Shahi Imam of Delhi’s Jama Masjid on Thursday announced that Eid-ul-Fitr will be celebrated on Saturday as there was no sight of moon anywhere across the country today.
According to Shahi Imam, there was no crescent moon sightings on Saturday and the Eid-ul-Fitr will be celebrated on June 16, a news agency reported.
The Eid ul-Fitr is celebrated after the sighting of the crescent moon which officially ends the month of Ramzan.
12 months of Islamic calendar carry either 29 or 30 days.

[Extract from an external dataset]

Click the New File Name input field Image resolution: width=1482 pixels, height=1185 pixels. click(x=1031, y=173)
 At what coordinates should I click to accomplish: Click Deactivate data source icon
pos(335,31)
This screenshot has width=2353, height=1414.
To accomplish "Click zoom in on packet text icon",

Ramzan also has either 29 or 30 days and Eid-ul-Fitr is celebrated on the first day of Shawwal, the 10th month of Islamic calendar.

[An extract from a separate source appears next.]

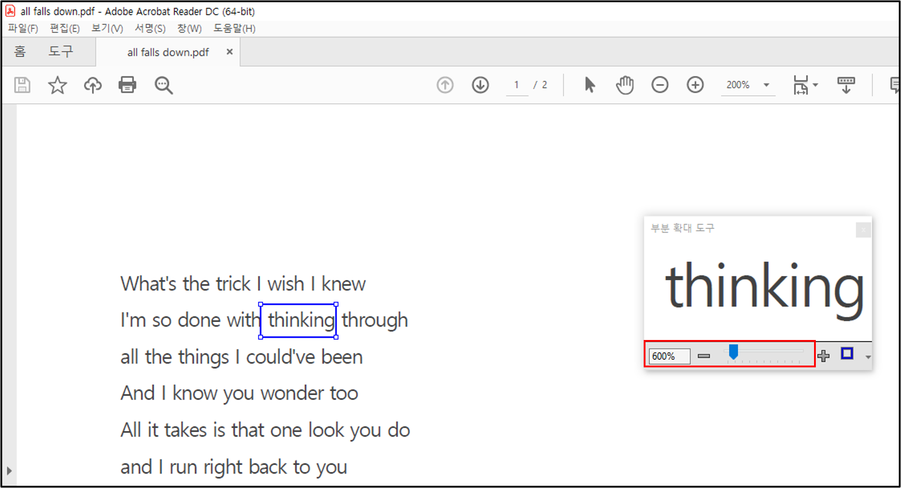Click the cloud upload icon
This screenshot has height=488, width=901.
93,85
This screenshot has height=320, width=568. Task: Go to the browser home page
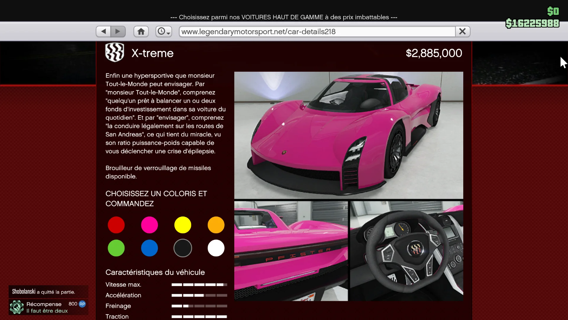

Ramzan is a holy month for the world’s nearly 1.5 billion Muslims, many of whom practise the ritual of dawn-to-dusk fasting and prayers.
The Ramzan fast, in which even water is prohibited, falls on especially long summer days this year for Muslims in the Northern Hemisphere.

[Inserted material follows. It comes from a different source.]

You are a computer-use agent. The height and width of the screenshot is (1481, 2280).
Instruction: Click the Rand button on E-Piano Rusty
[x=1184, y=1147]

Fasting is intended to bring the faithful closer to God and remind them of those less fortunate.
Tradition holds that it was during Ramadan that the Prophet Mohammed started receiving revelations of the Muslim holy book, the Quran.
Ramzan is one of the five “pillars” of Islam.
The others are the profession of faith (“there is no God but God and Mohammed is his messenger”), the obligation to pray five times a day, charity, and the pilgrimage to Mecca.